INPUT MATERIAL:
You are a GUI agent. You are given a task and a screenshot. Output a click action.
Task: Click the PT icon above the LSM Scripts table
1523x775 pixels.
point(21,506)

...

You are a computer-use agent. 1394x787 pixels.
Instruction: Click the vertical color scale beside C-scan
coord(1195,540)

TASK DESCRIPTION:
Which of the lines above include the string "agent"? Pick them out and copy them.

RESULT:
You are a GUI agent. You are given a task and a screenshot. Output a click action.
You are a computer-use agent. 1394x787 pixels.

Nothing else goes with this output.